This morning, protestors gathered outside the Barclays Center to stage an alternate ribbon cutting ceremony, airing grievances that the Atlantic Yards project has broken its promises of jobs and affordable housing. In lieu of rally cries and speeches, the protestors opted for a slightly different tactic: theater. Indeed, nothing brings the rich and powerful to their knees like ACTING.

With their faces hidden behind two-foot high glossy masks of politicians, the protestors appeared more like a theater troupe than pitchfork mob. Shouts of, "Is anybody wearing Cuomo? Who wants to be Paterson, it's a non-speaking part!" emerged from the pit of around thirty community organizers, who presented a short play satirizing the politics and back room deals which helped build the Barclays center, scheduled to open today.
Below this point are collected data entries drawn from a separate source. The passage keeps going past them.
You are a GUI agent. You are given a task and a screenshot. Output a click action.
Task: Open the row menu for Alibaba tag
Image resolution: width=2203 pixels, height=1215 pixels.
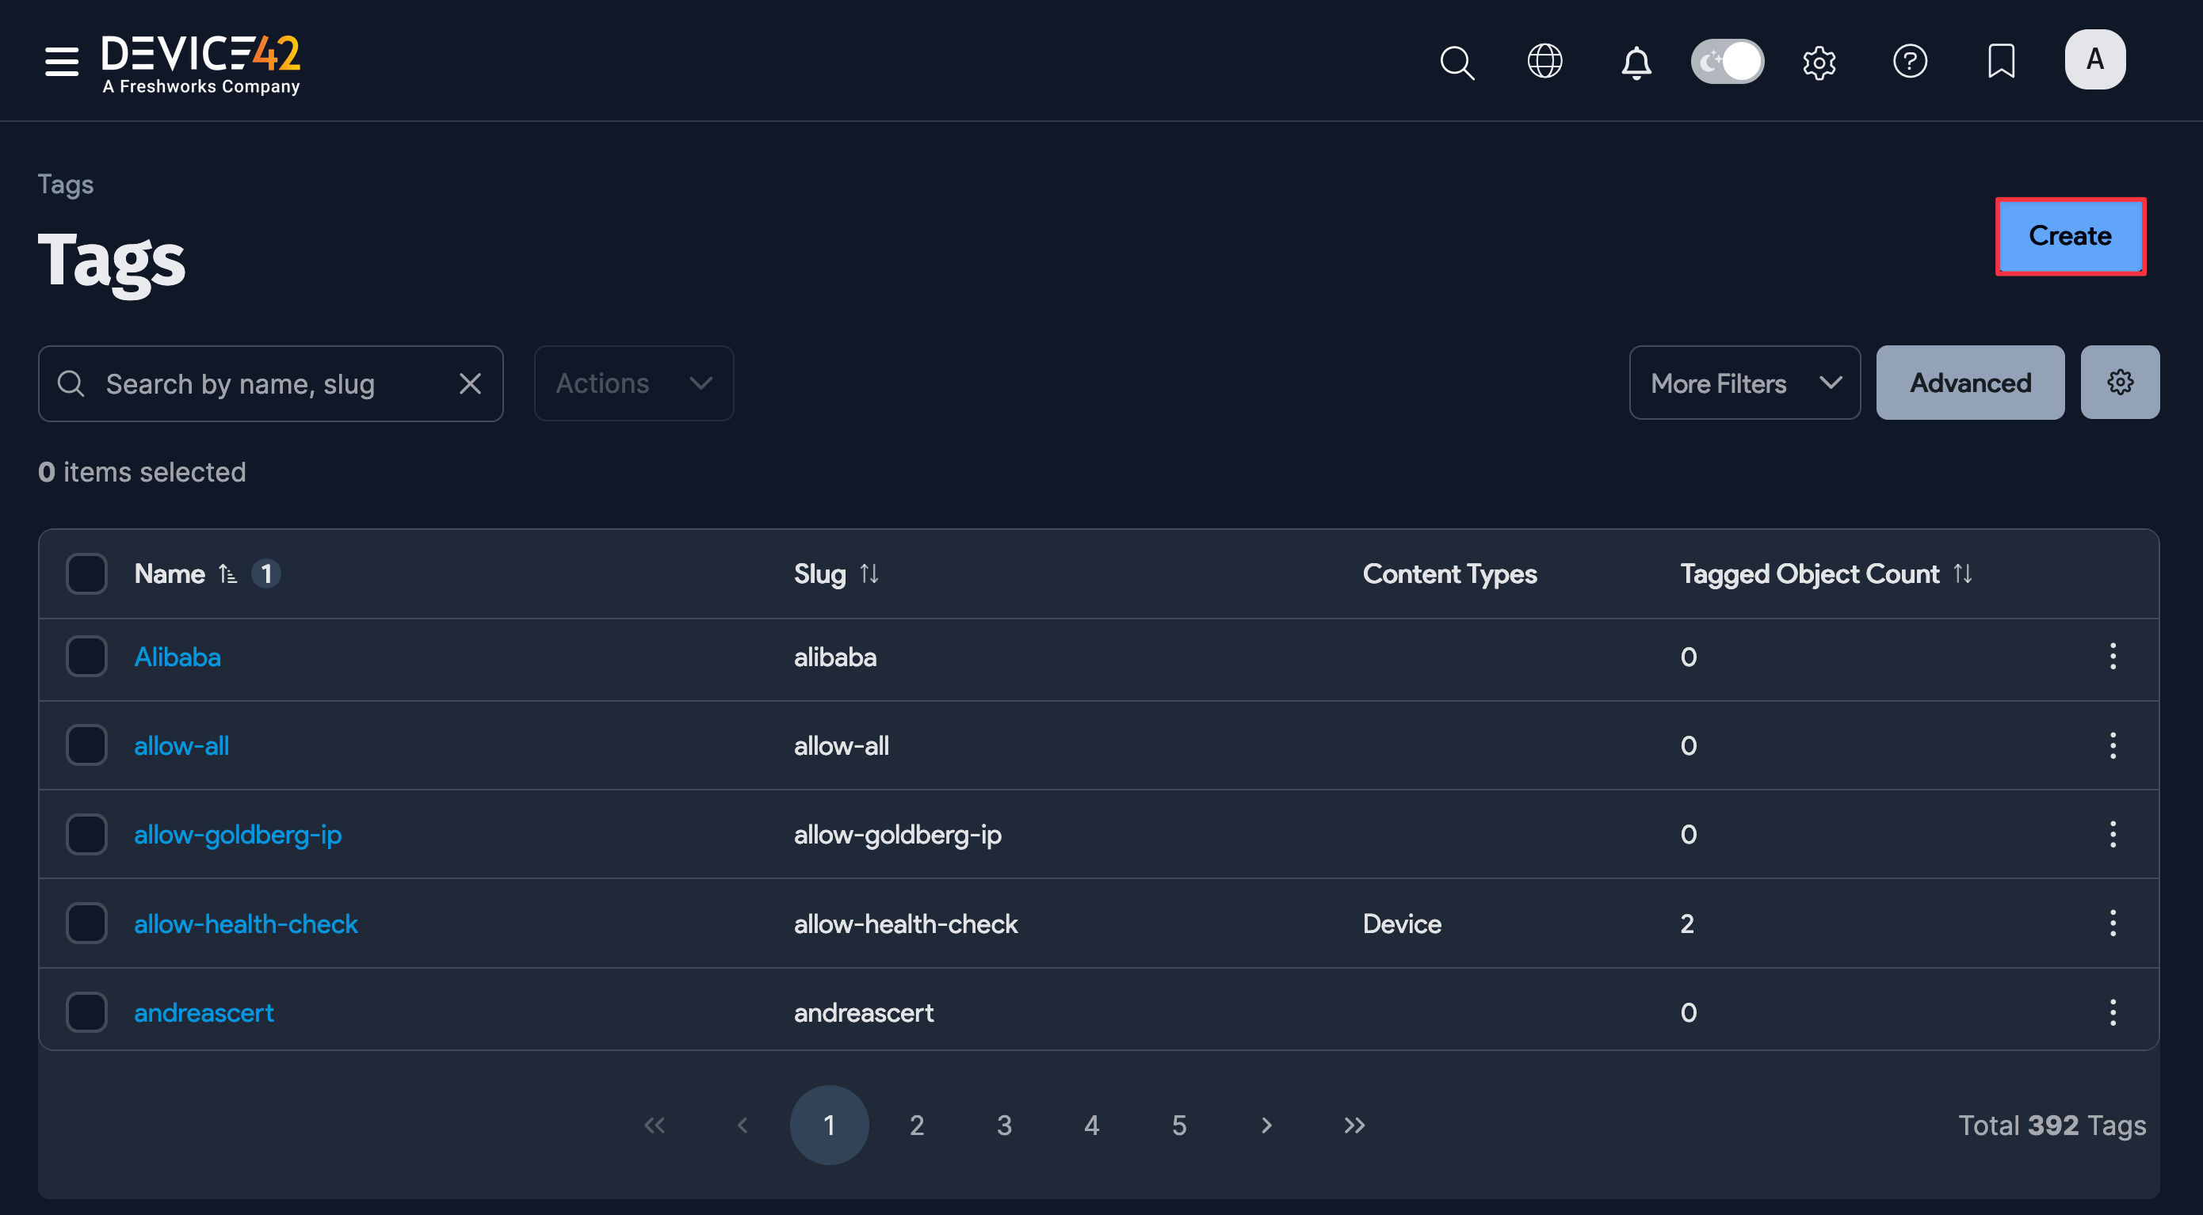2112,657
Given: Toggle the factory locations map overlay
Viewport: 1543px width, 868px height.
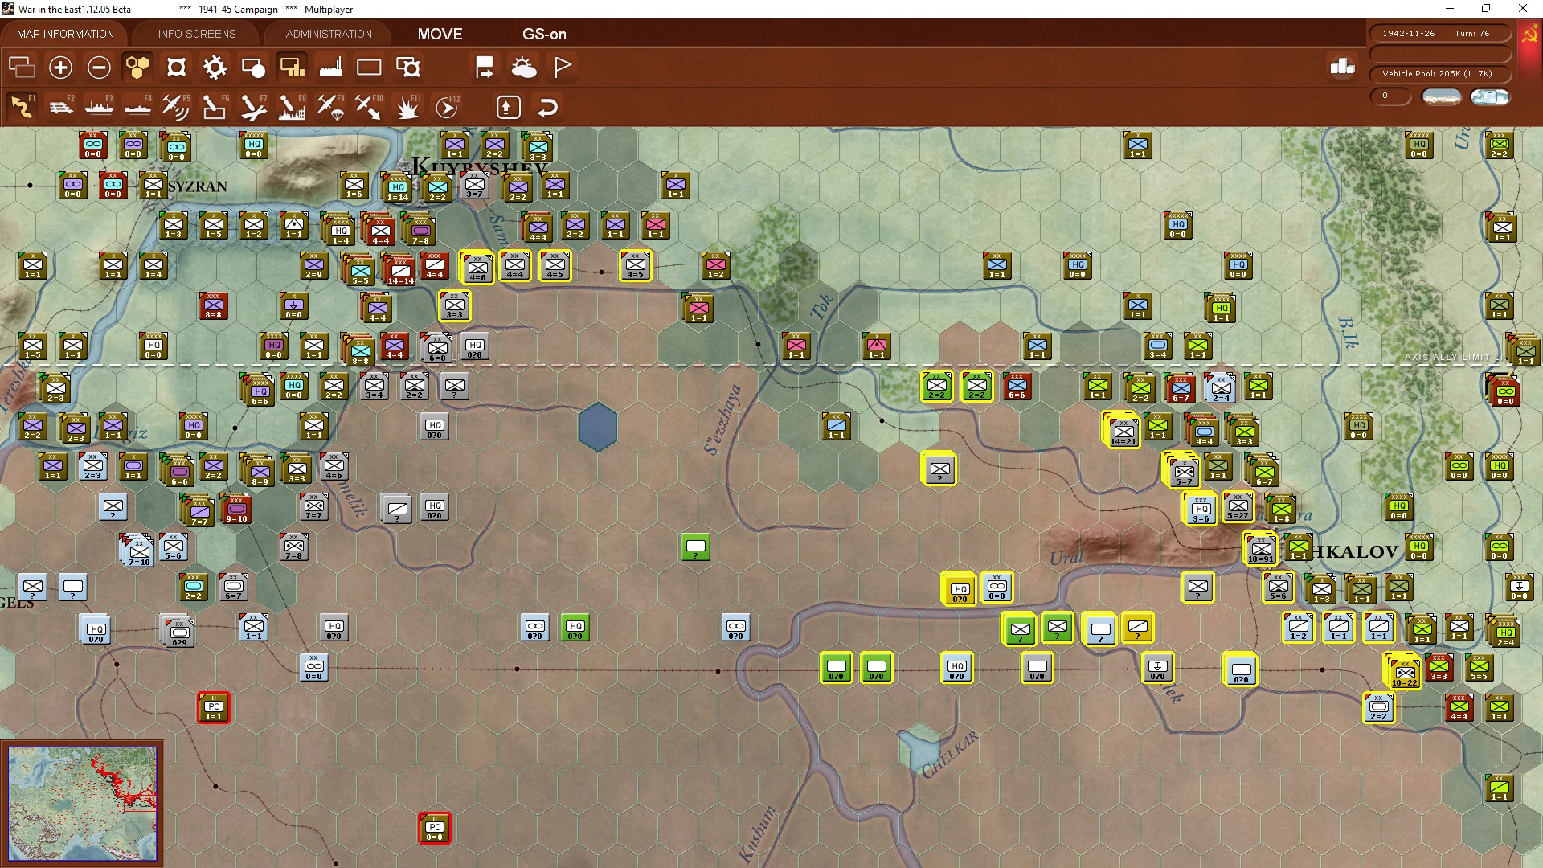Looking at the screenshot, I should click(330, 68).
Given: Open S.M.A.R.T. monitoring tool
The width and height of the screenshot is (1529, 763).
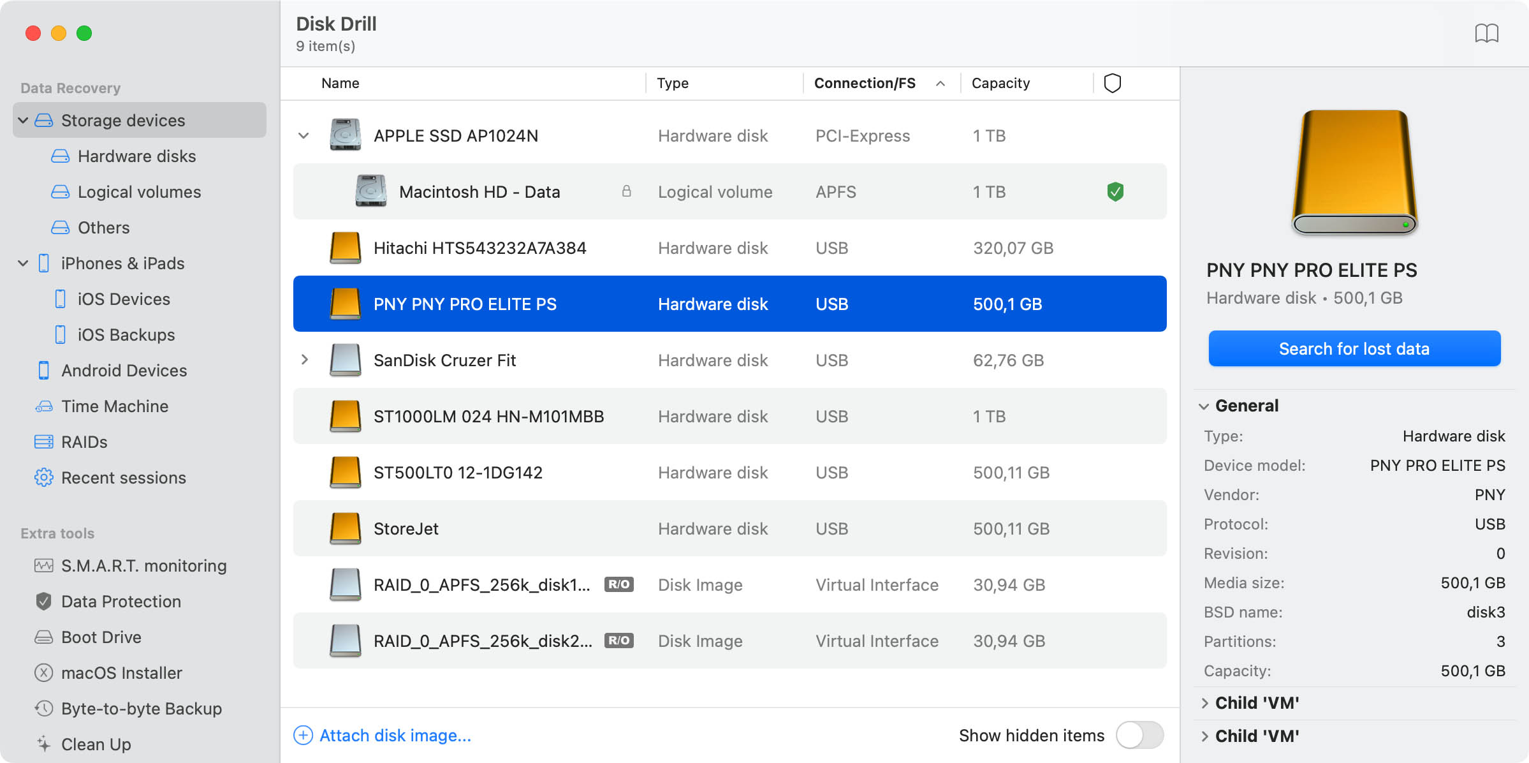Looking at the screenshot, I should 143,565.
While their approach may have been non-traditional, the issues they protested are serious. We've known since last year that Atlantic Yards would not be as job friendly as initially promised: Only around 100 out of a promised 1,500 jobs were created for local Brooklynites. But if jobs weren't created, at least the project would be building affordable housing for Brooklyn families, right?

Not so, according to Daniel Goldstein, the Brooklyn gadfly who won a $3 million settlement from Atlantic Yards developer Bruce Ratner . "Forest City Ratner will announce the groundbreaking for the first of sixteen [housing] towers that they got approval to build. But this building will have only nine units of housing affordable to Brooklyn families earning the borough's median income or less," said Goldstein, adding that "Only 35 of the 180 [planned] affordable units are family-sized."

Goldstein cited a laundry-list of offenders including Marty Markowitz, Mayor Bloomberg, Governor Cuomo, and of course his nemesis / benefactor Bruce Ratner. "I think we've got a situation where the developer is holding 18 acres hostage," Goldstein said. "These acres used to be an active rail yard and home to business and hundreds and hundreds of people," forecasting that now, "It's going to sit there for decades."

Ellen Gorvey, a thirty-year resident of the neighborhood called the development "Grotesque … The notion that this was a blighted area that eminent domain could take is ridiculous."

As the few-dozen residents staged their protests about lost jobs and affordable housing, even more reporters waited down the street for the arena's official opening. And, in other news, people in Manhattan are waiting overnight in line to pay hundreds of dollars for a new cellphone.